* The problem:
Output each entry verbatim.

:: Input for this task ::

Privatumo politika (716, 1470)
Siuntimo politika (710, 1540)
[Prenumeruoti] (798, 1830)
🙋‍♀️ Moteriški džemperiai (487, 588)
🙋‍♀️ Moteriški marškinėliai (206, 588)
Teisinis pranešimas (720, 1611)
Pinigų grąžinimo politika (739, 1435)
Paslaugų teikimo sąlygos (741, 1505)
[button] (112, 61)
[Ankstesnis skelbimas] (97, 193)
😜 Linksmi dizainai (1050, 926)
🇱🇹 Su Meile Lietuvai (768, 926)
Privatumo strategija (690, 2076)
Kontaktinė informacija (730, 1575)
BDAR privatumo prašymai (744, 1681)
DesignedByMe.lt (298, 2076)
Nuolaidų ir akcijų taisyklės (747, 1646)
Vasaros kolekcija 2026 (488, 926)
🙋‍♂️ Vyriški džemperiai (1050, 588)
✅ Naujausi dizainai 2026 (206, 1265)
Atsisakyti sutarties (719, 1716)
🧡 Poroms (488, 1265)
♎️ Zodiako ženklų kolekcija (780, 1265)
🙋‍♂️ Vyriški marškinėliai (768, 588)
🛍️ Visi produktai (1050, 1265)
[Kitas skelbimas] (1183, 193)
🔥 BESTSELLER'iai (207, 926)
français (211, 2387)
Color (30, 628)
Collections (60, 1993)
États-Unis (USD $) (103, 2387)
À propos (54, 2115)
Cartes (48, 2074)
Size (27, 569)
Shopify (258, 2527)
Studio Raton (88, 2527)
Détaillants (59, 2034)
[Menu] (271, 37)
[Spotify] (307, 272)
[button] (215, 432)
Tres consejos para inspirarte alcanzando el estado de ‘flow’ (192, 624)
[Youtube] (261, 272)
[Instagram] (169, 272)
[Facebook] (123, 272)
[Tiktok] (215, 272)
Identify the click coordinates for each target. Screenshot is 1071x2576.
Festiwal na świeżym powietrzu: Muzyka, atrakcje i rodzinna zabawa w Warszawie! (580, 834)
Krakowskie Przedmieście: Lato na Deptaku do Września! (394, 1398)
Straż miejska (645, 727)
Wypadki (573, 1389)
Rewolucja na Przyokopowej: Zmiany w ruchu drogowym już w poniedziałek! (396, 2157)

:::

* Solution to this task:
Privatumo politika (716, 1470)
Siuntimo politika (710, 1540)
[Prenumeruoti] (798, 1830)
🙋‍♀️ Moteriški džemperiai (487, 588)
🙋‍♀️ Moteriški marškinėliai (206, 588)
Teisinis pranešimas (720, 1611)
Pinigų grąžinimo politika (739, 1435)
Paslaugų teikimo sąlygos (741, 1505)
[button] (112, 61)
[Ankstesnis skelbimas] (97, 193)
😜 Linksmi dizainai (1050, 926)
🇱🇹 Su Meile Lietuvai (768, 926)
Privatumo strategija (690, 2076)
Kontaktinė informacija (730, 1575)
BDAR privatumo prašymai (744, 1681)
DesignedByMe.lt (298, 2076)
Nuolaidų ir akcijų taisyklės (747, 1646)
Vasaros kolekcija 2026 (488, 926)
🙋‍♂️ Vyriški džemperiai (1050, 588)
✅ Naujausi dizainai 2026 (206, 1265)
Atsisakyti sutarties (719, 1716)
🧡 Poroms (488, 1265)
♎️ Zodiako ženklų kolekcija (780, 1265)
🙋‍♂️ Vyriški marškinėliai (768, 588)
🛍️ Visi produktai (1050, 1265)
[Kitas skelbimas] (1183, 193)
🔥 BESTSELLER'iai (207, 926)
français (211, 2387)
Color (30, 628)
Collections (60, 1993)
États-Unis (USD $) (103, 2387)
À propos (54, 2115)
Cartes (48, 2074)
Size (27, 569)
Shopify (258, 2527)
Studio Raton (88, 2527)
Détaillants (59, 2034)
[Menu] (271, 37)
[Spotify] (307, 272)
[button] (215, 432)
Tres consejos para inspirarte alcanzando el estado de ‘flow’ (192, 624)
[Youtube] (261, 272)
[Instagram] (169, 272)
[Facebook] (123, 272)
[Tiktok] (215, 272)
Identify the click coordinates for each target. Screenshot is 1071x2576.
Festiwal na świeżym powietrzu: Muzyka, atrakcje i rodzinna zabawa w Warszawie! (580, 834)
Krakowskie Przedmieście: Lato na Deptaku do Września! (394, 1398)
Straż miejska (645, 727)
Wypadki (573, 1389)
Rewolucja na Przyokopowej: Zmiany w ruchu drogowym już w poniedziałek! (396, 2157)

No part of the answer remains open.